Data show telehealth is more of a luxury good right now
With the recent passage of the omnibus spending bill, which, in part, addresses telehealth, Congress is expected to kick the can down the road by extending pandemic-era telehealth provisions (e.g., audio-only, in-home telehealth coverage) for an additional five months.
Did the COVID-19 pandemic accelerate the adoption of telehealth? Yes, but that growth is largely attributable to the law of small numbers, and utilization has already begun to taper. Did more individuals experience telehealth? Yes, but did telehealth reach the individuals it was intended to expand access for? Mostly not yet.
Two years into the pandemic, policymakers at all levels of government still lack a clear picture of who utilizes telehealth, where utilization is concentrated, and how individuals prefer to access healthcare services.
As a health economist and health-services researcher, I wondered who were the primary users of telehealth over the past couple of years: Has it actually expanded access to care, as it was intended and suggested by some of the prevailing industry narratives and recent surveys? The truth is, national utilization trends suggest telehealth appears to have not expanded broader healthcare access, with only a small number of people, in a certain segment, making up the majority of users.

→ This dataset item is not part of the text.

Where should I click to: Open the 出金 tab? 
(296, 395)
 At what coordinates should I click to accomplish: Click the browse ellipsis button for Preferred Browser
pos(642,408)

Only 25.6% of Americans utilized a telehealth modality under the broadest definition of the concept. In contrast, almost 75% of Americans have not used telehealth during the pandemic. Telehealth accounted for nearly 30% of total digital health-funding dollars raised in the first half of 2021, but the impact of those dollars remains to be seen. Moreover, utilization data shows that telehealth is acting more like a luxury good.
During the pandemic, as many industries were forced to pivot to virtual operating environments, consumers had their choices restricted. The uptick in telehealth utilization is an example of how healthcare adapted to such restrictions—where doctors and patients relied heavily on virtual-care channels in the absence of an in-person healthcare experience.
But that shift hasn’t stuck. So to understand just how big the telehealth market is today—and who is actually using it—my colleagues and I dug into it and found that the total addressable market (TAM) is perhaps a lot smaller than many may think.
Our data show that the TAM for telehealth is less than 1% of the health economy, or approximately 10 million people out of the nation’s population of 330 million, where the vast majority of people would opt for in-person care if given the choice.
From a TAM perspective, telehealth’s U.S. market size of 10 million people actually mirrors that of luxury goods like Porsche and Chanel, which cater to specific segments of the population. Additionally, quarterly Peloton-connected workouts actually mirrored telehealth utilization, in markets of comparable size.
However, even with the fact that telehealth’s TAM represents only 10 million people right now, the reality for healthcare stakeholders (especially investors) is much more concerning. Within that population of 10 million, only a small subset of women drive telehealth’s demand today, and an increasing supply means there is simply not enough demand to go around.
Our analysis of claims data uncovered that the largest cohort of telehealth users is women, ages 21 to 40, who are commercially insured and are from more affluent geographies.
While demographics (e.g. age, gender, income) and utilization history can be useful dimensions for understanding what healthcare consumers do, they do not explain why consumers make the decisions they do.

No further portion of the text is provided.